◆ Conjunto de tarefas
1. Resuma o trecho selecionado em duas frases.
2. Responda com base no trecho selecionado:
(a) Em que dia ocorreu o fato em sala de aula?
(b) Em que data a direção do colégio registrou ocorrência na polícia?
(c) Em que mês o aluno recebeu o diagnóstico de Transtorno do Espectro Autista?
3. Reproduza a parte do trecho selecionado que começa nas palavras "A investigada foi" e termina após "de 14 anos.".

◆ Trecho selecionado
::::::

— Não me mata, profe. Não me mata!
O pedido do aluno autista de seis anos ocorreu depois de a professora usar um pano para cobrir o rosto e a boca dele, que passava por uma crise na sala de aula. Os detalhes do que ocorreu e da forma como a docente agiu vieram à tona por relato feito por ela mesma, em áudio enviado em um grupo de WhatsApp da educação infantil do Colégio Romano Senhor Bom Jesus, em Porto Alegre.
— Ele surtou hoje, gurias, só porque eu falei que o casaco não era dele, era de um outro colega, nós tava (sic) voltando do pátio, guardando os casacos na mochila, e ele veio com tudo para cima de mim, deu um puxão na minha roupa, cuspiu horrores, que vocês não têm noção. Aí, eu tinha pego antes a toalhinha de lanche dele e a lancheira, sabe o que que eu fiz, gurias? Eu me descontrolei de um jeito assim, ó, não é nem descontrole, tá, é que eu já tô (palavrão), já, não aguento mais a cara daquele inferno daquele guri, eu peguei a toalhinha dele, cada vez que ele vinha pra cima de mim me cuspir, eu enfiava aquele pano na cara dele — diz a docente no começo do relato.
Em outro trecho, conta mais:
— Aí eu peguei e tapei ele com aquele pano, sabe, enfiava o pano assim na cara dele. Gurias, ele se jogava no chão e dizia "não me mata, profe, não me mata".
A professora Vanessa Maciel Pereira foi demitida no dia seguinte ao fato, ocorrido em 11 de agosto. A direção do colégio registrou ocorrência na polícia em 23 de agosto, depois de adotar medidas administrativas. O caso foi apurado pela Delegacia de Combate à Intolerância.
A investigada foi indiciada por "praticar, induzir ou incitar discriminação de pessoa em razão de sua deficiência", crime previsto na Lei Brasileira de Inclusão, que tem pena mínima de um a três anos de detenção e multa, podendo aumentar em um terço em casos em que a vítima estava sob os cuidados e responsabilidade do réu. Ela também foi enquadrada em lesão corporal, cuja pena varia de três meses a um ano, podendo aumentar em um terço por ser crime praticado contra menor de 14 anos.
Depois do episódio, relatos de outros funcionários da escola indicaram que a relação entre a professora e o aluno, que teve diagnóstico no Transtorno do Espectro Autista (TEA) em janeiro, não era boa. A mãe do aluno — GZH não revela o nome para preservar a identidade da criança —, uma contadora de 44 anos, disse à reportagem saber que as monitoras que atuavam com a turma eram intimidadas pela professora e não contavam à direção o que ocorria por medo de perderem o emprego.
Para a polícia, a supervisora pedagógica da escola disse que, depois da demissão de Vanessa, uma das monitoras contou que a professora "instigava o aluno a se desorganizar". A monitora disse que não falava nada por questão hierárquica e por medo de perder o emprego. Já outra professora relatou que Vanessa teria lhe confidenciado que estava ensinando um determinado aluno a se defender do colega autista.
A professora investigada prestou depoimento na segunda-feira (10). Disse que tinha vínculo com o aluno, mas que ele teria piorado ao longo do ano. Vanessa afirmou que ia trabalhar "nervosa e com medo" devido a agressões que sofria e também disse que tudo era relatado para a orientadora.

::::::

◆ Dados fornecidos
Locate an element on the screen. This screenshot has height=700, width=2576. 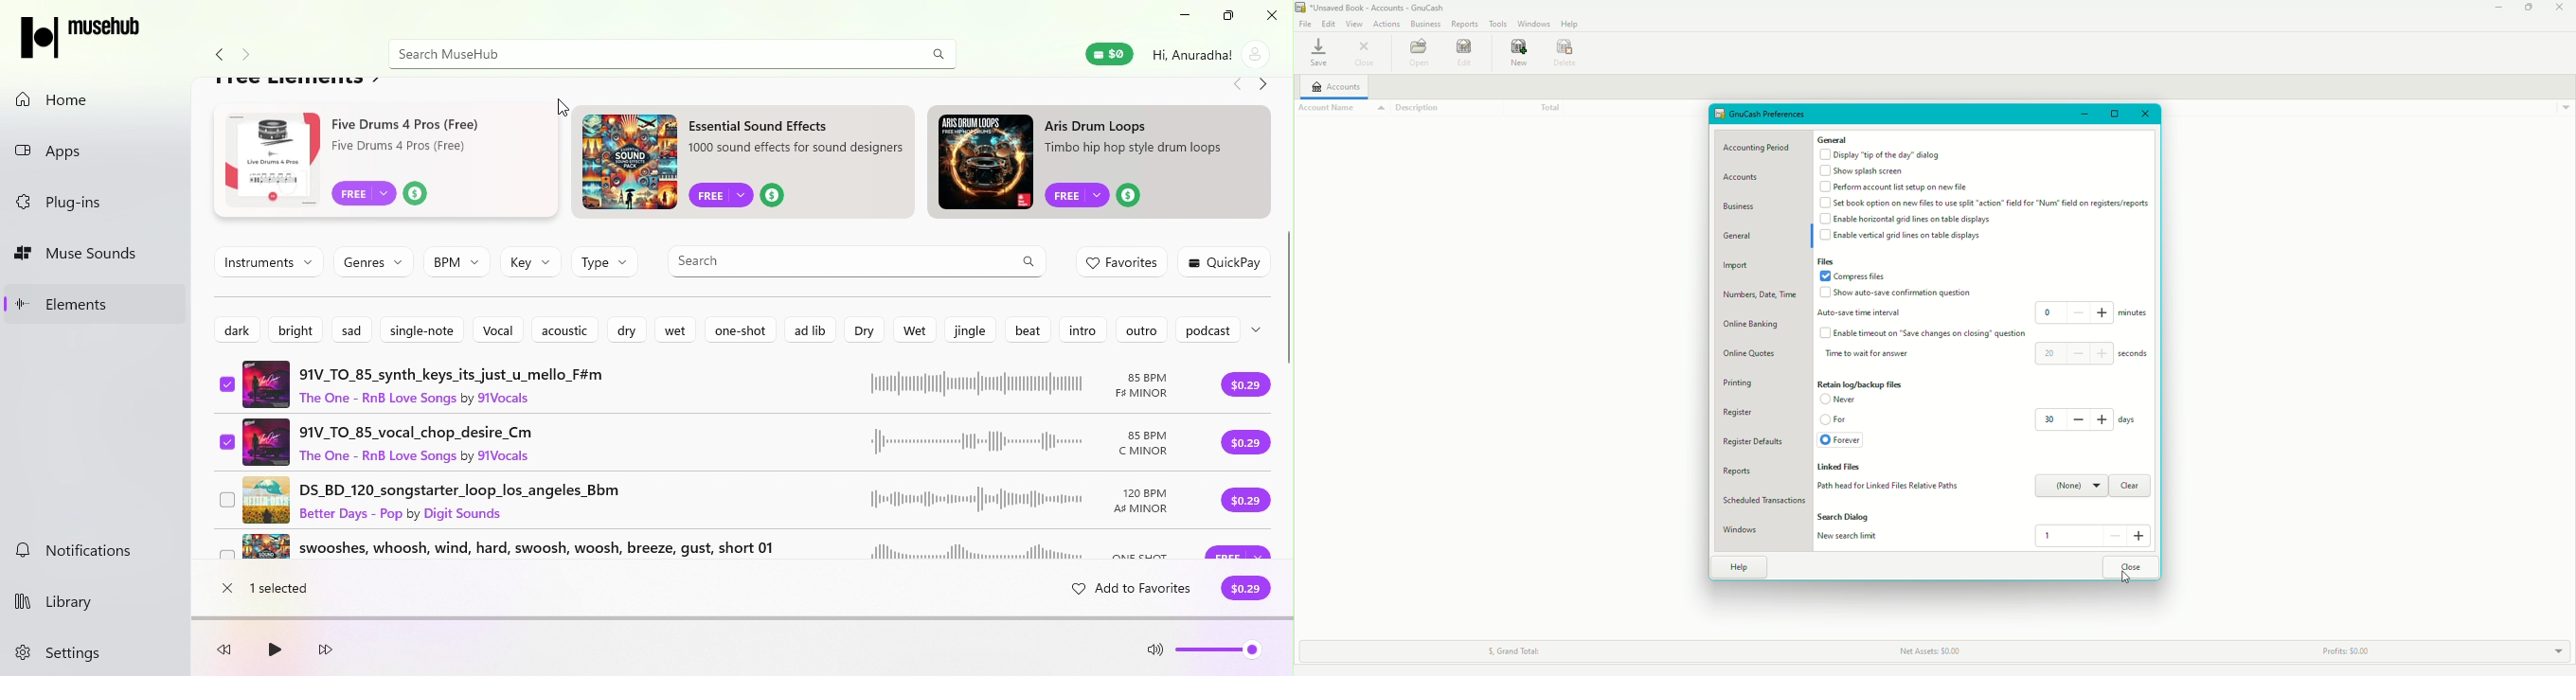
Forever is located at coordinates (1850, 440).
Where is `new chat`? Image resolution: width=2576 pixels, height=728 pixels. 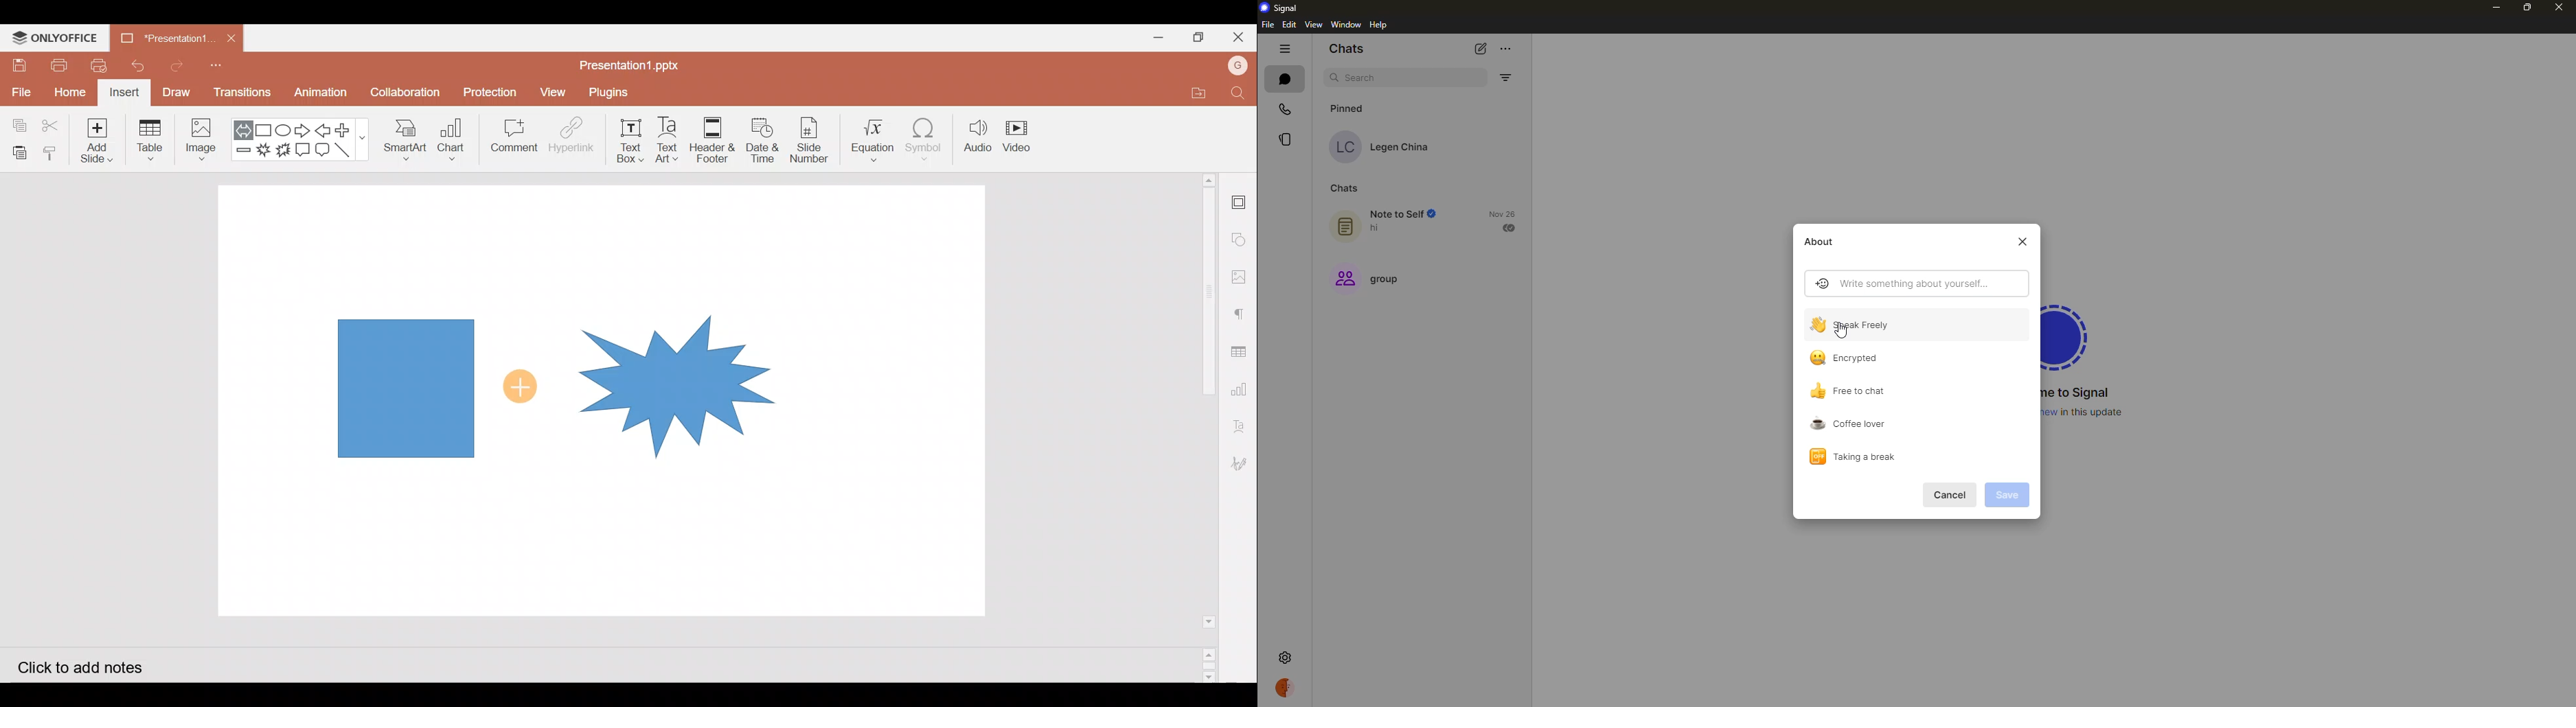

::::::

◆ Respostas por tarefa
1. Uma professora do Colégio Romano Senhor Bom Jesus, em Porto Alegre, contou em áudio num grupo de WhatsApp que cobriu com um pano o rosto de um aluno autista de seis anos durante uma crise em sala de aula. Ela foi demitida no dia seguinte ao fato e, após apuração da Delegacia de Combate à Intolerância, foi indiciada por discriminação de pessoa em razão de sua deficiência e por lesão corporal.

2.
(a) Em 11 de agosto.
(b) Em 23 de agosto.
(c) Em janeiro.

3.
A investigada foi indiciada por "praticar, induzir ou incitar discriminação de pessoa em razão de sua deficiência", crime previsto na Lei Brasileira de Inclusão, que tem pena mínima de um a três anos de detenção e multa, podendo aumentar em um terço em casos em que a vítima estava sob os cuidados e responsabilidade do réu. Ela também foi enquadrada em lesão corporal, cuja pena varia de três meses a um ano, podendo aumentar em um terço por ser crime praticado contra menor de 14 anos.